═══ Source information ═══

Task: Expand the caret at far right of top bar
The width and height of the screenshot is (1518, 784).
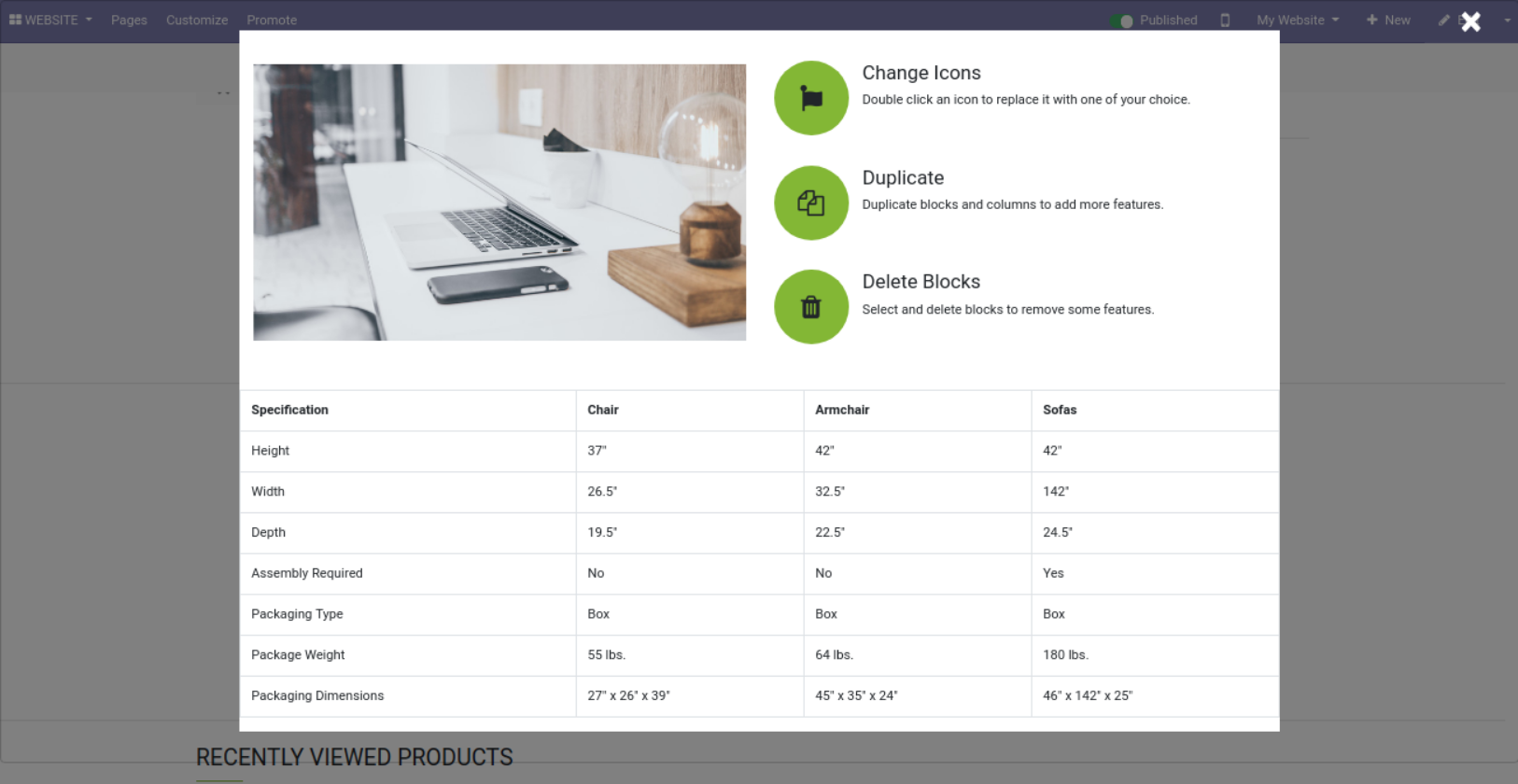Action: click(x=1507, y=20)
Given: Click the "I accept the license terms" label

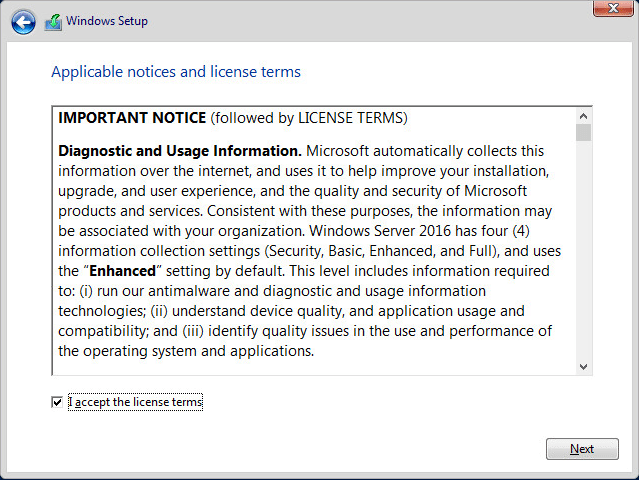Looking at the screenshot, I should coord(135,402).
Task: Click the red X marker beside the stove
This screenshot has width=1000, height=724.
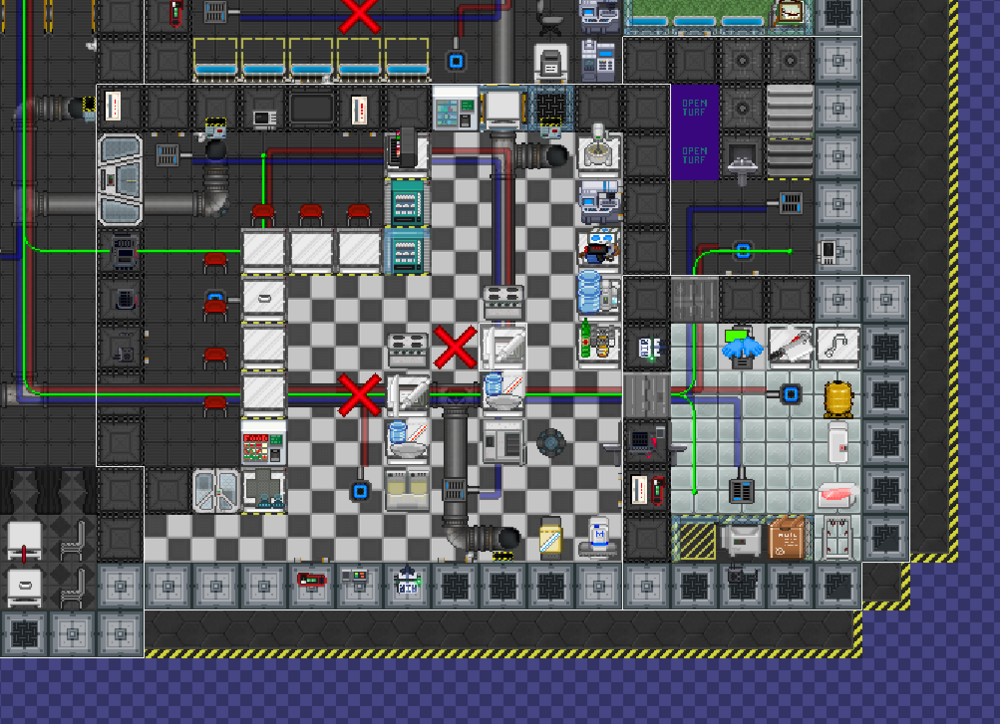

═══

- Exercise details -
Where in the records does the string "Task" appear? Copy every line that has it.

- Problem solution -
Task: Expand the caret at far right of top bar
Task: Click the red X marker beside the stove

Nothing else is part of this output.